Fin qui nulla di nuovo, si direbbe. La sentenza si è spinta invece ben oltre l’esame del petitum specificatamente sotteso al ricorso.
Recependo infatti le perplessità manifestate dalla Prima sezione, secondo la quale non risponderebbe alla sistematica processuale che la disciplina dei termini di un procedimento possa discendere dalla scelta di una delle parti, le Sezioni unite hanno affermato (pag. 10 sentenza) che "non solo i termini di costituzione dell’opponente e dell’opposto sono automaticamente ridotti alla metà in caso di effettiva assegnazione all’opposto di un termine a comparire inferiore a quello legale, ma che tale effetto automatico è conseguenza del solo fatto che l’opposizione sia stata proposta, in quanto l’art. 645 cpc prevede che in ogni caso di opposizione i termini a comparire siano ridotti a metà". Pertanto la riduzione a metà dei termini di costituzione discende sic et simpliciter dalla proposizione dell’opposizione a decreto ingiuntivo.

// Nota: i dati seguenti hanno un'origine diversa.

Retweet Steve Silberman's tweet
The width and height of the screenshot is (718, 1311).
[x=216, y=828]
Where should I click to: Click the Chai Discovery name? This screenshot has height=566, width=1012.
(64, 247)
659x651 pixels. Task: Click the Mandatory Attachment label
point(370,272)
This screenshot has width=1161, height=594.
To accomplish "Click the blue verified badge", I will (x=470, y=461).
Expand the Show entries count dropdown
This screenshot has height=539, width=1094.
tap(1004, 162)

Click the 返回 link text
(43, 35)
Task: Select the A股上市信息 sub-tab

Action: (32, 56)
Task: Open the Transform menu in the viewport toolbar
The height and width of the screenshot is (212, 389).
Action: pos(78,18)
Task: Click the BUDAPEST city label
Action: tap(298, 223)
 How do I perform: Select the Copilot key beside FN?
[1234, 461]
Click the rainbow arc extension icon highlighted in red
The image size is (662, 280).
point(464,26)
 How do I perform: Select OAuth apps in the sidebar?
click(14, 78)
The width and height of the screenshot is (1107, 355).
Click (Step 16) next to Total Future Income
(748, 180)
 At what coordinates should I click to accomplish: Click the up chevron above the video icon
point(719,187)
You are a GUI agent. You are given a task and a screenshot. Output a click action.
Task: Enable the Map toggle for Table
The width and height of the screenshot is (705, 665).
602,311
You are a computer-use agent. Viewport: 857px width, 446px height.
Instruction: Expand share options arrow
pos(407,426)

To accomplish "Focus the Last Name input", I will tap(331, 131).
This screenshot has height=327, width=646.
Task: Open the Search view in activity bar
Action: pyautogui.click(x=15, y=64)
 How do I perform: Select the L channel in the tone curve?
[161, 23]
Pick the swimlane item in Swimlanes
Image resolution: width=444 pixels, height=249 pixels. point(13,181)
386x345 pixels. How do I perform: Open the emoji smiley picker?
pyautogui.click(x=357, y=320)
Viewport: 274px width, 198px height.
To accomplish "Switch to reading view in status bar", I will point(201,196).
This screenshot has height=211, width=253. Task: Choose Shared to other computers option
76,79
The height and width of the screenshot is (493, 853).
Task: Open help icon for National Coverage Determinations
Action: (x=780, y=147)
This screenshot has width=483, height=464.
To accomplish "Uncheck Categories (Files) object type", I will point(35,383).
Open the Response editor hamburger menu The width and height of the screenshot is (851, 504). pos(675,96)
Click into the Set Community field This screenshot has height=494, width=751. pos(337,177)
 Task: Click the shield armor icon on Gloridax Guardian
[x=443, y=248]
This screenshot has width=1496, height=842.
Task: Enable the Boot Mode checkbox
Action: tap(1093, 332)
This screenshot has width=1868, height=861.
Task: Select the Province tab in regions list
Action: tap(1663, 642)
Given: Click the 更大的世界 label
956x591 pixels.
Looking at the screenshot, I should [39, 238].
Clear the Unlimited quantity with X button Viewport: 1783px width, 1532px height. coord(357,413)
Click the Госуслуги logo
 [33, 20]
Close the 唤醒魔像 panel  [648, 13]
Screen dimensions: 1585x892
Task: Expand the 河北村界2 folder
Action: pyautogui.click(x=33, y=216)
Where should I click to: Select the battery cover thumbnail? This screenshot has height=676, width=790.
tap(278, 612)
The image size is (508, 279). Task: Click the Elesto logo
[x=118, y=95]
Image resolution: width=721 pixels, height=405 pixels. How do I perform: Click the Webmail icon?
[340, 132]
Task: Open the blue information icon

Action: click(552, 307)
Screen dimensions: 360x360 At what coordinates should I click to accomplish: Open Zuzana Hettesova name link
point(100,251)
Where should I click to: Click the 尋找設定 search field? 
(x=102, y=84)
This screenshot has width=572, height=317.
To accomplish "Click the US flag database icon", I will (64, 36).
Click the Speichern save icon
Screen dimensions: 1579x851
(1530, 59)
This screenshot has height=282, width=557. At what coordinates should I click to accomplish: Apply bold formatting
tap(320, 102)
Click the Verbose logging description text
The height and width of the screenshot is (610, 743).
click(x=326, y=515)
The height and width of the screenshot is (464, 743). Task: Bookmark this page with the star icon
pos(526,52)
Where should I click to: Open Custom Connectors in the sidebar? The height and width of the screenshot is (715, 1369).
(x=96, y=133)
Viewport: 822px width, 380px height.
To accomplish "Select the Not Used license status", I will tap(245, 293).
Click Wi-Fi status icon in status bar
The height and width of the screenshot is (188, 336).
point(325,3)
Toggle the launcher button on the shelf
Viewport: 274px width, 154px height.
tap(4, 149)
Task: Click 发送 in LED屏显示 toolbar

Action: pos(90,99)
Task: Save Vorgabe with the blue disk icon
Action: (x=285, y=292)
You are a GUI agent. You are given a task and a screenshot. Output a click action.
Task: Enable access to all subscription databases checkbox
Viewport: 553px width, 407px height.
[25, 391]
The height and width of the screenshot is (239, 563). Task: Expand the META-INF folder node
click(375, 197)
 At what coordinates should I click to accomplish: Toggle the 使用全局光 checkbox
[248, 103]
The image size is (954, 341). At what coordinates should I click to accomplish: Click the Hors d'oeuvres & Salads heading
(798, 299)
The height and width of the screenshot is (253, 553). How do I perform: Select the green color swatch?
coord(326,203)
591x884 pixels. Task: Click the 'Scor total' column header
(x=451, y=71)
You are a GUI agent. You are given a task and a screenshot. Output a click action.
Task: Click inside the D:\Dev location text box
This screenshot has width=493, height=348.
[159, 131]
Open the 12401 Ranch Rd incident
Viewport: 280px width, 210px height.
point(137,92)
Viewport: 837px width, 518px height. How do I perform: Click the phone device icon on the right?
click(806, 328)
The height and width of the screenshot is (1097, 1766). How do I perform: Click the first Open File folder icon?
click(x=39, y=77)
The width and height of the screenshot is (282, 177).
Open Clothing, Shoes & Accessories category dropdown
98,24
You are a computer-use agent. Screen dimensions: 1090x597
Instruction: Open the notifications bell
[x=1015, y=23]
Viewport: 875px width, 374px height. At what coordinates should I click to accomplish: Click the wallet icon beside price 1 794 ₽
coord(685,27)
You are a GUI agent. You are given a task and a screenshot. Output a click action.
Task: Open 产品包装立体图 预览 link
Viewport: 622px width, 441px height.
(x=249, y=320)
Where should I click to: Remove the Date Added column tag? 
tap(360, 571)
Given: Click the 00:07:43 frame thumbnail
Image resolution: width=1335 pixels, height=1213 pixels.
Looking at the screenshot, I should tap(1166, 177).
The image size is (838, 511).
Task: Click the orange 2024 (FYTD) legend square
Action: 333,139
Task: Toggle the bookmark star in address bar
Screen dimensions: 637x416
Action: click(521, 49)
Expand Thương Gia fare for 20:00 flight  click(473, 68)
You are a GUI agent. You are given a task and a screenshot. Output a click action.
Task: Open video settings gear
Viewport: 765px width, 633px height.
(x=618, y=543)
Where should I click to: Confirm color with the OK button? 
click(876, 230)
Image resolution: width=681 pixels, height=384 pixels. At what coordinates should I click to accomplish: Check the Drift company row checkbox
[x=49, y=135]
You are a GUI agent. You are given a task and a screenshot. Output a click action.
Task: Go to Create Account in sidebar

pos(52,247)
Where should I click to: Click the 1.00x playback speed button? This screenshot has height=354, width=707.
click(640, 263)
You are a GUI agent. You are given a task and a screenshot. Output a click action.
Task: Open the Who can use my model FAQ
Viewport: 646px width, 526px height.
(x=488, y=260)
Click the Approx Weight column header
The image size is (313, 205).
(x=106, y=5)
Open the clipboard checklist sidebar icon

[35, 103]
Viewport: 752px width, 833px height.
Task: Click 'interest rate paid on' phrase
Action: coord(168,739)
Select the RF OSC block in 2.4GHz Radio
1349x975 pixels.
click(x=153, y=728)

§ 3. Le conseguenze sui giudizi di opposizione a decreto ingiuntivo in corso.
Sulla scorta di tale principio di diritto, quali che siano i termini a comparire, l’opponente dovrebbe sempre costituirsi entro i cinque giorni successivi alla notifica dell’atto di citazione, pena l’improcedibilità dell’opposizione. E’ quindi di tutta evidenza come tale disciplina, negando valore, ai fini della costituzione in giudizio dell’opponente, all’attribuzione all’opposto di un termine corrispondente ovvero inferiore a quello ordinario, sia improntata ad un rigorismo ben più accentuato rispetto al precedente orientamento, che pure non andava esente da censure.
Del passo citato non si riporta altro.